* _本文_:
⟨

1954年に締結された、アメリカと台湾(中華民国)・蔣介石政権間の軍事条約。対共産圏包囲網の一環であったが、1970年代にアメリカが本土の中国政府との関係を改善、米中国交回復に伴い、1980年に破棄された。

 朝鮮戦争の休戦協定成立後の1954年12月に締結された、アメリカによる対中国軍事包囲網の一つ。アメリカは国共内戦以来、国民党蔣介石政権を支持、蒋介石政権が台湾に逃れてからも中華民国政府(台湾政府)への軍事支援を続けた。
 この条約は、日米安全保障条約米比相互防衛条約などとともに対共産圏包囲網の一環であり、特にアジアにおいては中華人民共和国の共産党政権を仮想敵国とする軍事同盟網の一つであった。それより先の1952年4月には、日本と中華民国(台湾)の間で日華平和条約が締結され、日中戦争の講和が成立(中華人民共和国との講話はまだ出来ていない)した。この段階では日本は一つの中国の原則に従い、大陸の中華人民共和国とは講和せず、国交も開かなかった。

冷戦下の台湾海峡危機

 台湾を支援する態勢をとるアメリカは国務長官ダレスが「もし台湾が攻撃されれば大陸を攻撃する」と表明、米華相互防衛条約では台湾の範囲として澎湖島とともに大陸に近い金門島、馬祖島なども含めていた。蒋介石は金門・馬祖に大陸への反攻のための基地を設置すると、中国政府は「台湾及び周辺の島嶼は中国領である」として、1955年1~2月、金門・馬祖に砲撃を加えた。

⟩

* _項目の座標データ_:
⟨

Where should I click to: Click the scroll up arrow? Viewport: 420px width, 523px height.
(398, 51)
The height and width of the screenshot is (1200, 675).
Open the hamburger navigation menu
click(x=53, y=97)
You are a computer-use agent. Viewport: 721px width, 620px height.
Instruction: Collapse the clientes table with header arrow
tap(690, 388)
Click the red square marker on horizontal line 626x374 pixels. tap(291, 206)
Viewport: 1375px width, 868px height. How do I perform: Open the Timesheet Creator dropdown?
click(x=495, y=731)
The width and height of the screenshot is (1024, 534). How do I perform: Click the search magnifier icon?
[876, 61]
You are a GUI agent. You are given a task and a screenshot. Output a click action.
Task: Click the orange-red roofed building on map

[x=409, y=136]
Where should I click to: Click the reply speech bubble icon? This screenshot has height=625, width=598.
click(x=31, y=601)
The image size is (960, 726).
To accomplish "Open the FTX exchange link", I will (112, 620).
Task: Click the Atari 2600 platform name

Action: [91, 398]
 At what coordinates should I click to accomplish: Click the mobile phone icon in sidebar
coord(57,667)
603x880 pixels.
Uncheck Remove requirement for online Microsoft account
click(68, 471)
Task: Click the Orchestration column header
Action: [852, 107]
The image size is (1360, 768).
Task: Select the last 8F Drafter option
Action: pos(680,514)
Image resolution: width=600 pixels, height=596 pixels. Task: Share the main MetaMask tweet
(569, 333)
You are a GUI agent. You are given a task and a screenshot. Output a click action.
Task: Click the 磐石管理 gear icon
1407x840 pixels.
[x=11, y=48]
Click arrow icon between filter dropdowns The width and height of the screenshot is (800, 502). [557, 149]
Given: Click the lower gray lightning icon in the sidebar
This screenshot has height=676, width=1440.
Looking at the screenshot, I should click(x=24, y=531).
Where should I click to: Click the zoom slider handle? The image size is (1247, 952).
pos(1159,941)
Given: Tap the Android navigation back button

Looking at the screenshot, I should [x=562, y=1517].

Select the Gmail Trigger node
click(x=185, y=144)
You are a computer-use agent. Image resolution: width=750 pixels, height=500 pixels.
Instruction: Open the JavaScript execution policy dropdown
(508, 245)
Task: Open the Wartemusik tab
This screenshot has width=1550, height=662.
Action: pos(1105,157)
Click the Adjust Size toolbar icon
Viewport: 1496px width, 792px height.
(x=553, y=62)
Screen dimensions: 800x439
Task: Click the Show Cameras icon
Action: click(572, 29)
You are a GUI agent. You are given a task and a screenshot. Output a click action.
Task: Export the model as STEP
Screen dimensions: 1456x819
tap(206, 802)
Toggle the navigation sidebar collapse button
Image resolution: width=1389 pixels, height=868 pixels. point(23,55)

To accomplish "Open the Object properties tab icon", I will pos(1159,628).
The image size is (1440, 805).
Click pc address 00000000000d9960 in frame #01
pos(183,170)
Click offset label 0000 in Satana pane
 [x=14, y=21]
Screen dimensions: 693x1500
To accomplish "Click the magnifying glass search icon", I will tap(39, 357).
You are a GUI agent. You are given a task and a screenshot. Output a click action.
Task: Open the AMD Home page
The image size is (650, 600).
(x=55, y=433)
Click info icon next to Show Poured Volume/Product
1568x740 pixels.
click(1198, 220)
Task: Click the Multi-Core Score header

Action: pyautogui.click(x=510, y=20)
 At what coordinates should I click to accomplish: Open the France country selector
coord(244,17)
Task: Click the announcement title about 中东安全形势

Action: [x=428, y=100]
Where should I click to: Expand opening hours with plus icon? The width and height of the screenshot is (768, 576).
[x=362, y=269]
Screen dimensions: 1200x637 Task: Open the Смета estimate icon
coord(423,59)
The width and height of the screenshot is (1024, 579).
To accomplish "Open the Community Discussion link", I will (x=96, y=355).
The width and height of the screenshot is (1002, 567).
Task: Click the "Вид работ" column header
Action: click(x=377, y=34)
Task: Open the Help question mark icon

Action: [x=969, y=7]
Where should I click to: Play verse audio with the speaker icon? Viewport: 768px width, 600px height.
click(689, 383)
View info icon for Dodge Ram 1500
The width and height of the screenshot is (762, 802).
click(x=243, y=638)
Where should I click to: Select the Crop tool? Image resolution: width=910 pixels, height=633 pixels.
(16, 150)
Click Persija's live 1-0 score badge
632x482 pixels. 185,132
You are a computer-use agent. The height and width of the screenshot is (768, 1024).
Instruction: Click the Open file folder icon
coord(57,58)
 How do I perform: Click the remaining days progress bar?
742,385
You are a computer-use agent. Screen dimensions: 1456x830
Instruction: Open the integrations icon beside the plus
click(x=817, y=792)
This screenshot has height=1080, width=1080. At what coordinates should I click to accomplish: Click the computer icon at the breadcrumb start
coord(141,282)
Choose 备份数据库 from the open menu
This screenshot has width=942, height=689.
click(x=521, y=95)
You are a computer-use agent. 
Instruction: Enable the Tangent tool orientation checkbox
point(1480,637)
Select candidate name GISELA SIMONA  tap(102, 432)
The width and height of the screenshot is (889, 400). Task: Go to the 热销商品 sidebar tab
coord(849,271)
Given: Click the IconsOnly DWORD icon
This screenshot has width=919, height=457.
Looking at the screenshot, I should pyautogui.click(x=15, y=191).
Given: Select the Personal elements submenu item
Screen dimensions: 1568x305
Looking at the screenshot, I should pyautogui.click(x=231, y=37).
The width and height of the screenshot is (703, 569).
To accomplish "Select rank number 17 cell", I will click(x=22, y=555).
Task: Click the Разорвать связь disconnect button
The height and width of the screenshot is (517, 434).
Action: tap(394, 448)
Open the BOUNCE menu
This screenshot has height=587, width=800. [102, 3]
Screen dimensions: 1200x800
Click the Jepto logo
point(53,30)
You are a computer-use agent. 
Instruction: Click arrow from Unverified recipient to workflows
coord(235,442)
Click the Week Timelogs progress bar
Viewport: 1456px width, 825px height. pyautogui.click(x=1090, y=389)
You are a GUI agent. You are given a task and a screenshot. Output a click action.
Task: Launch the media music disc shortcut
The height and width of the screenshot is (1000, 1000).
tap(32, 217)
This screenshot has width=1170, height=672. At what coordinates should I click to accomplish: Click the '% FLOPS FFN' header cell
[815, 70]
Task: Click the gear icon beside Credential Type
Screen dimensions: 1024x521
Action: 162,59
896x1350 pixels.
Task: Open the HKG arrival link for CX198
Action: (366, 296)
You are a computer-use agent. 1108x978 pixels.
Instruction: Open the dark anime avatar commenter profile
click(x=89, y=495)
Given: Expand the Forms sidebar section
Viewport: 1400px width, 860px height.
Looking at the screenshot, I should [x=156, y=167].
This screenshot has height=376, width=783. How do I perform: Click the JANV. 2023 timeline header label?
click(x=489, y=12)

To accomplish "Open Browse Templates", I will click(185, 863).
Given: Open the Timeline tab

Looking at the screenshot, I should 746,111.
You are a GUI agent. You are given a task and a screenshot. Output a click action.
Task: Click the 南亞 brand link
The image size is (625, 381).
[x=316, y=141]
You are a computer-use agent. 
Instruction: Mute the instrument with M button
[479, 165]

⟩

* _やること_:
米華相互防衛条約についての本文を読んで、次の問いに答えてください。
(a) この条約が破棄されたのは何年ですか。
(b) 日本と中華民国の間で日華平和条約が結ばれたのは何年何月ですか。
(c) 1955年1~2月に中国政府が砲撃を加えたのはどこですか。

* _答え_:
(a) 1980年
(b) 1952年4月
(c) 金門・馬祖